Gregory Leblanc GLeblanc at cu-portland.edu
Tue Nov 23 00:05:47 CST 1999


> -----Original Message-----
> From: James Lockwood [mailto:lockwood at ISI.EDU]
> Sent: Monday, November 22, 1999 7:13 PM
> To: 'sunhelp at sunhelp.org'
> Subject: RE: [Sunhelp] SGML tools on Solaris7 or non-GNUified Solaris
> 
> 
> On Mon, 22 Nov 1999, Gregory Leblanc wrote:
> 
> I'll give it one more shot, but this type of thing tires me 
> out quickly.
> Then again, hopefully this crowd will be a little more 
> attentive than the
> typical Usenet groupies.

I'm paying attention.  :)  

[ip stuff snipped]

Ok, so my evaluation isn't very fair, but since I'm not running a server,
and only have 384K, it works out for me.  :)  

> 
> > > Finer kernel granularity.
> > > Better kernel threading.
> > 
> > I don't understand kernel hacking yet, so I'll assume that 
> those are "good
> > things" that Solaris does better than Linux.
> 
[locking stuff that is almost making sense to me after the 30th explanation
snipped]
> 
> Linux and Solaris both do this, but Solaris does it much more heavily.
> It takes a hit on smaller boxes but pays off on larger ones.

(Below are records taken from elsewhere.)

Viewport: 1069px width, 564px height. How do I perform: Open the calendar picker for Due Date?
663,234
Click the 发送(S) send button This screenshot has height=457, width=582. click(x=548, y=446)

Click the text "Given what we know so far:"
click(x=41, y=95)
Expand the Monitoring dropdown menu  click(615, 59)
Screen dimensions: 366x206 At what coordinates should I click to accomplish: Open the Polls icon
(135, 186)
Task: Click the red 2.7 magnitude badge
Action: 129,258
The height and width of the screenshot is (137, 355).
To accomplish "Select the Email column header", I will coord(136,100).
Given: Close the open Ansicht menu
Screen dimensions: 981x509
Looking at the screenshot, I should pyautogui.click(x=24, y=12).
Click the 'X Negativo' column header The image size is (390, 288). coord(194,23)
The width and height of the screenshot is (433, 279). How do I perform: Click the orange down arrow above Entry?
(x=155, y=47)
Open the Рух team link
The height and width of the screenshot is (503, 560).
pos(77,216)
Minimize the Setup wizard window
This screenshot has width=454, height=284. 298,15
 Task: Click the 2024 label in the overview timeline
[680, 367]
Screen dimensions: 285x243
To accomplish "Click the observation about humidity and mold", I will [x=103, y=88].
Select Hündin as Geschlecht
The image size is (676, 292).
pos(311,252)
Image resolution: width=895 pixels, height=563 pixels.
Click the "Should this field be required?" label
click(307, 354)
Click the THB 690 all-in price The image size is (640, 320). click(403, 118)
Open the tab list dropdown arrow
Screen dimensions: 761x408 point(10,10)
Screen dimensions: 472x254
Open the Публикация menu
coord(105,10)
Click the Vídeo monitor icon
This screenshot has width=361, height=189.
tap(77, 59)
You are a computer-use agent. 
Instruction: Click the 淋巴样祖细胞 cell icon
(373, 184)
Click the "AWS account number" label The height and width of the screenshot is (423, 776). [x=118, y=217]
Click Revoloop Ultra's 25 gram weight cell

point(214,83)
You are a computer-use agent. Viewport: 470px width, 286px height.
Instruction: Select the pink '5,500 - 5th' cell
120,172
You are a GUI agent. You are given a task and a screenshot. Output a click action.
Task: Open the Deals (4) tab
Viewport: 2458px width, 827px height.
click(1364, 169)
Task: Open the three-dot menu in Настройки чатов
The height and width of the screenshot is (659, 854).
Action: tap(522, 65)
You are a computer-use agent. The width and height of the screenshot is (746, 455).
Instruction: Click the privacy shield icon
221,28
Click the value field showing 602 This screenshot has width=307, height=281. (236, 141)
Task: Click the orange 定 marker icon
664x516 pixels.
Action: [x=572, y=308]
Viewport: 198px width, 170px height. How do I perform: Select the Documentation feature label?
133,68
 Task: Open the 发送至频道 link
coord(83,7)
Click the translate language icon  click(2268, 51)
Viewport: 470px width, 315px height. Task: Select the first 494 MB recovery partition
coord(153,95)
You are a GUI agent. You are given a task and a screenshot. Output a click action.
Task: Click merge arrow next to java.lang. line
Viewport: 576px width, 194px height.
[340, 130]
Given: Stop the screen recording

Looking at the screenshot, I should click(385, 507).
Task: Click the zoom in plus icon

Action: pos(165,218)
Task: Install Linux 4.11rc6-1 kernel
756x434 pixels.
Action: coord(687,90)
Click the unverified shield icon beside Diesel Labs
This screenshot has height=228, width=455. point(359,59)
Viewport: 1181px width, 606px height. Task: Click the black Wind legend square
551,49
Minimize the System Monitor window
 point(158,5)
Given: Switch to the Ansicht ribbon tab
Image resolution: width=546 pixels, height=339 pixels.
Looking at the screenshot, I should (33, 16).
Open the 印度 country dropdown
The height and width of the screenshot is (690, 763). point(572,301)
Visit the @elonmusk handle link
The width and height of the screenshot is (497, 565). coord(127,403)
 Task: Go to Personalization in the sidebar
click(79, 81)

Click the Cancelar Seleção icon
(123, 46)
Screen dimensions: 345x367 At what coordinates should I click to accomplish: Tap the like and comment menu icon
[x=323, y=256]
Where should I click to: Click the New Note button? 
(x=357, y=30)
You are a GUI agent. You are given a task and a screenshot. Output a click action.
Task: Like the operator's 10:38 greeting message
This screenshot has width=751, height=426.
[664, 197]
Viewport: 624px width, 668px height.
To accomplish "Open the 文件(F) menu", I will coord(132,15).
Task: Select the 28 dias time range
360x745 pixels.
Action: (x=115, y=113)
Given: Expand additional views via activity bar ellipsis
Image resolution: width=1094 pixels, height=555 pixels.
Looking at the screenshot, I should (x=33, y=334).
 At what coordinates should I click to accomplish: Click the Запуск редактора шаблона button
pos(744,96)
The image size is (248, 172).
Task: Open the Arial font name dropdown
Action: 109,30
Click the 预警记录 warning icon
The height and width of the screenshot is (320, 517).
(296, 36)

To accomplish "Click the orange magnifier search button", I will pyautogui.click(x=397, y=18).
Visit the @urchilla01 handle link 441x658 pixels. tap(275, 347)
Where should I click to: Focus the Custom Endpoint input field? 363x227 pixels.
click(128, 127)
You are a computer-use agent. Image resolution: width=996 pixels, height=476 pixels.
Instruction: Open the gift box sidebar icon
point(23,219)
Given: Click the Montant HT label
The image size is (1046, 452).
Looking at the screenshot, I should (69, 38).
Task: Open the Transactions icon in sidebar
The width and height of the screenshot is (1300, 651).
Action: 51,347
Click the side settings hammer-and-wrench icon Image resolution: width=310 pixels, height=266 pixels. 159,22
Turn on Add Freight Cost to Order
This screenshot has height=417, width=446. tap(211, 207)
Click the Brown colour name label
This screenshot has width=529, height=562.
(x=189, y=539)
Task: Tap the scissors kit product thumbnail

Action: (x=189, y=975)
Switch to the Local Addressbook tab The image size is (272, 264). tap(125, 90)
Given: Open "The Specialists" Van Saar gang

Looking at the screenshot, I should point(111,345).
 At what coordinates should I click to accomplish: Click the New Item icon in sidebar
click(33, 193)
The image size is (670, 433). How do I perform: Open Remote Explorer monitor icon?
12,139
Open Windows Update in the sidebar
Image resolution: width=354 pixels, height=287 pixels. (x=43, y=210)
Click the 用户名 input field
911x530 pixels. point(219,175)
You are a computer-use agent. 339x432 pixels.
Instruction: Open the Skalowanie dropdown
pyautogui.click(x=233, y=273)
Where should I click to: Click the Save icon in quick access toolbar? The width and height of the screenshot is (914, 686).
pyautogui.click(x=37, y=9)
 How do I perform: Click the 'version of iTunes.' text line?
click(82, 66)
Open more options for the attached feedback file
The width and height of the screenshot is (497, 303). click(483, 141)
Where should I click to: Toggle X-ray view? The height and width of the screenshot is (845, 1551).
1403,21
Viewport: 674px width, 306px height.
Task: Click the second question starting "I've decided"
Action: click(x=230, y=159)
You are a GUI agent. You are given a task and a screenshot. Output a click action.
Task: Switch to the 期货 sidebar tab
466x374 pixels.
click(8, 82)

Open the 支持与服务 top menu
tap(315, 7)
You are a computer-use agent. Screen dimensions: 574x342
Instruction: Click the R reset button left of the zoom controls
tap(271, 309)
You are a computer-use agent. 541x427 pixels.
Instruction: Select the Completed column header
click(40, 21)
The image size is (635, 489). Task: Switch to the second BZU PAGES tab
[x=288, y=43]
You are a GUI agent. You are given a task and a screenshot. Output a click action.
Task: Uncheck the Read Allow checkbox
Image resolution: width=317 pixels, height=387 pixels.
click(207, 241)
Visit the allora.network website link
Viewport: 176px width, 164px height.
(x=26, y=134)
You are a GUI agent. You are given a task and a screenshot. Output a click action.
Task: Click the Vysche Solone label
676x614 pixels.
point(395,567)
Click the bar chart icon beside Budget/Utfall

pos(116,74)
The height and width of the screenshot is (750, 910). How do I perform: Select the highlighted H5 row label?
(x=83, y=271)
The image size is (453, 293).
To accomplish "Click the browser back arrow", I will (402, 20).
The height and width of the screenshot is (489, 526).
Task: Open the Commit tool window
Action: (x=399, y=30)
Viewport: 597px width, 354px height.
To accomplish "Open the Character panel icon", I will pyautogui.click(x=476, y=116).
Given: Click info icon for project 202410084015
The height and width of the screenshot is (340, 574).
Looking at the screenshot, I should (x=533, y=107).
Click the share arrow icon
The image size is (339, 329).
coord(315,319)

So that would explain why Solaris7 takes such a big hit running on an SS2
compared to linux 2.0.x or 2.2.x.  Again, cool.  

> 
> > > Fewer arbitrary limits (filesize, max open fd's, max memory, etc).
> > 
> > Well, the filesize limit is on it's way out, ext3 is 
> running on a couple of
> > servers that I know of, with good results.  The ram limit 
> isn't for Intel
> > hardware, since that's all the CPUs can address, except 
> maybe the Xeon.  On
> > SPARC this may be more of a problem, since they can easily 
> handle much more
> > RAM on a modern CPU than x86 can.  
> 
> Wrong.  Modern Intel h/w (Pentium Pro and above) has a 36-bit virtual
> address space yielding a total addressable space of 64GB.  That was
> introduced 4 years ago.

Uh, sorry, I wasn't clear here.  The stupid things can address a whole mess
of memory, but they do a crappy job of it.  I don't know TOO much about the
ppro, since they've been replaced by the celeron, err..   Anyway, what I
meant what the "features" that the P-II has that only allows it to cache up
to 512MB of ram (I'm assuming that's per-processor, but I'm not 100% sure).
This makes a MUCH bigger difference on this hardware than the actual address
space, IMHO.  Once you get beyond the cached area, things get REALLY sloppy,
from what I've seen.  I don't know this for a fact, but I assume that it has
to start doing some sort of address compression, or relocation.  This seems
to absolutely STOP the CPU in its tracks, on the two machines that I've done
it to.  (both P5 class machines, but if 256MB simms were cheaper, I'd try it
on a P-II/III).  

> 
> Linux limits the systemwide memory to that which can be 
> directly addressed
> by a register.  Other than 64-bit architectures (Alpha, Sparc 
> V9) these
> are in the minority.  I can have 16GB of RAM in a 32-bit CS6400 and
> Solaris handles it fine.  Only 4GB is addressable by each 
> process, but I
> can run several 4GB processes simultaneously in RAM.
> 
> This is even an issue for machines with less than 4GB of RAM.  I might
> want to have more than 4GB RAM + swap in order to fit a large 
> working set
> of code + data.  Examples include many processes doing mmap() on large
> files, it's not as rare as you might think.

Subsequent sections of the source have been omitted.